A história deste livro acompanha a relação entre duas mulheres, Filomena e Solange, ao longo de quase quarenta anos, mas com uma particularidade: “uma vez que não vivem juntas, e raramente se veem, falam ao telefone”, contou à Lusa a autora.

“O livro tenta perceber de que modo a conversa telefónica determina a relação entre duas pessoas”, explicou.

A ideia é apresentada ao leitor logo no início: “Não conheço o teu corpo, Filomena. Não conheço o meu corpo. De olhos fechados, não me lembro da tua cara. De olhos fechados, não sei como é a minha cara.
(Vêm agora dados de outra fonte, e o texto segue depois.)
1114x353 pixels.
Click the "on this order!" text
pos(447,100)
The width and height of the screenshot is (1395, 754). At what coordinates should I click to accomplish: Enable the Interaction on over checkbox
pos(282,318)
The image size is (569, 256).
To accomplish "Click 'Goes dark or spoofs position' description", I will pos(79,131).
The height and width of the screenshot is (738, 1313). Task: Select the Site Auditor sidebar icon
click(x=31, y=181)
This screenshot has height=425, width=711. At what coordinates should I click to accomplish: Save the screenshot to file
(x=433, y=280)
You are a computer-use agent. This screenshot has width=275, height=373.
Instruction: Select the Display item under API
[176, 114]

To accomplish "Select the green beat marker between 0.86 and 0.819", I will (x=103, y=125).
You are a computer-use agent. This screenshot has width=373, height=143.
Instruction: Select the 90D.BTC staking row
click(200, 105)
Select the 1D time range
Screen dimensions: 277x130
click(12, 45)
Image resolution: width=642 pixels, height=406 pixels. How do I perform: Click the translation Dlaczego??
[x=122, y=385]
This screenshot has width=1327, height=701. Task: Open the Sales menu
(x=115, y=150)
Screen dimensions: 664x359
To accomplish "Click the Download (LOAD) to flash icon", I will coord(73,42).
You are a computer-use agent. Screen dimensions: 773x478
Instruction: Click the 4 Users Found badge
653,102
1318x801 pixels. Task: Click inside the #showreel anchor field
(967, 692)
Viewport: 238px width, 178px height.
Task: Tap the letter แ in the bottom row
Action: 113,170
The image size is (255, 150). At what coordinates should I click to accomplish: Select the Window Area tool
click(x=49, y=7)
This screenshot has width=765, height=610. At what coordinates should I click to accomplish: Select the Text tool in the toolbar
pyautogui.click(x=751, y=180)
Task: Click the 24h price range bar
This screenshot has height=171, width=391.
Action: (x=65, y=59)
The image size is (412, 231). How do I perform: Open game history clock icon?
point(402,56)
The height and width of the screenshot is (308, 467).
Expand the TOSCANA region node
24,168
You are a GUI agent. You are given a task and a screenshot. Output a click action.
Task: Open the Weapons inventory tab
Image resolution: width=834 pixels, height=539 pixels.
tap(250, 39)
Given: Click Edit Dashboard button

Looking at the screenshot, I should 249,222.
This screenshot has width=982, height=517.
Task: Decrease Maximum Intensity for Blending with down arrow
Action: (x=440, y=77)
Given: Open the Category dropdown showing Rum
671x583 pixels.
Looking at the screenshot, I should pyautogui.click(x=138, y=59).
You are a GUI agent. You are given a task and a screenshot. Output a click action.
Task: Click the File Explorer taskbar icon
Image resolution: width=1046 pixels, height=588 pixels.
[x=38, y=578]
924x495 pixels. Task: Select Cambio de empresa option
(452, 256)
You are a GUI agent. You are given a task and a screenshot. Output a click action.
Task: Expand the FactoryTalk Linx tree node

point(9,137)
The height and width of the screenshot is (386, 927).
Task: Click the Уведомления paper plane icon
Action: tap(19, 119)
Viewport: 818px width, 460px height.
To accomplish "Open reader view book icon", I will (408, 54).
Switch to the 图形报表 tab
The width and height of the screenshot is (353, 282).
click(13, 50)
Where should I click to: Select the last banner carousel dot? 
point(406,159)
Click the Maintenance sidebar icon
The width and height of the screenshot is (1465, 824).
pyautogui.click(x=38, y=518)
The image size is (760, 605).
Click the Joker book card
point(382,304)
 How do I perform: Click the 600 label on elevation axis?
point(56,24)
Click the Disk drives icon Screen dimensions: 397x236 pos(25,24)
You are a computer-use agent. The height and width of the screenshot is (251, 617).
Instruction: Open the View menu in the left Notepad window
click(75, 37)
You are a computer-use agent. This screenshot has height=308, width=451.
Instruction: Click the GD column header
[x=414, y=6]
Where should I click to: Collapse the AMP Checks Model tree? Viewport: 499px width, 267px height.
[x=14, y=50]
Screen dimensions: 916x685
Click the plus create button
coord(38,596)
Conhecemo-nos por telefone”.

Segundo Djaimilia Pereira de Almeida, a ideia para esta história nasceu da perceção de que “a conversa telefónica é, desde há muito, o género literário da diáspora, entendido num sentido lato, enquanto género literário da relação que mantemos com quem está distante de nós”.

A diáspora é um tema caro à autora, que já o tinha explorado em “Luanda, Lisboa, Paraíso”, neste caso através da história de um pai e um filho que viajam para Lisboa, por causa de uma cirurgia, carregados de sonhos, que rapidamente se desvanecem no embate com a realidade que os espera num país onde não são recebidos como portugueses e são atirados para a miséria.

Mas “As Telefones” tem um segundo plano, que a escritora explica da seguinte forma: “pareceu-me que a conversa telefónica nos transfigura aos poucos; e que, como acontece a Filomena e Solange, pode levar a que não nos consigamos relacionar de outro modo”.

Este é o quarto romance de Djaimilia Pereira de Almeida, depois de “A visão das plantas”, que foi editado no ano passado também pela Relógio d’Água, mas não foi um romance de rápida elaboração, pelo contrário, foi sendo escrito ao longo de nove anos, enquanto a autora se dedicava a vários outros projetos.

Nesse processo, constituiu “um extenso arquivo: recortes de imprensa, gravações, notícias, fotografias, objetos, livros, canções, muitos dos quais começara a colecionar muitos anos antes”.

É, por isso, um romance sem uma narrativa linear, como explica a escritora.

E também, por ter sido escrito durante muitos anos, não foi influenciado pela atribuição do prémio literário ao seu segundo romance.

Uma eventual pressão para manter a fasquia no mesmo nível, ou o contrário, uma eventual inspiração particular, não estiveram aqui em jogo, porque “o livro estava concluído antes da circunstância de ‘Luanda, Lisboa, Paraíso’ ter recebido o Prémio Oceanos", afirmou.

A portuguesa Djaimilia Pereira de Almeida, nascida em Angola, venceu a edição de 2019 do Oceanos - Prémio de Literatura em Língua Portuguesa, com “Lisboa, Luanda, Paraíso”, que antes já tinha recebido os prémios literários Fundação Inês de Castro e Fundação Eça de Queiroz.

Depois desse romance, e já na Relógio d’Água, a escritora publicou “Pintado com o pé”, uma compilação de textos dispersos e ensaios, e “A visão das plantas”, romance inspirado por uma frase que encontrou no livro “Os pescadores”, de Raul Brandão.

O seu romance de estreia foi publicado em 2015 pela Editorial Teorema e chama-se “Esse cabelo”.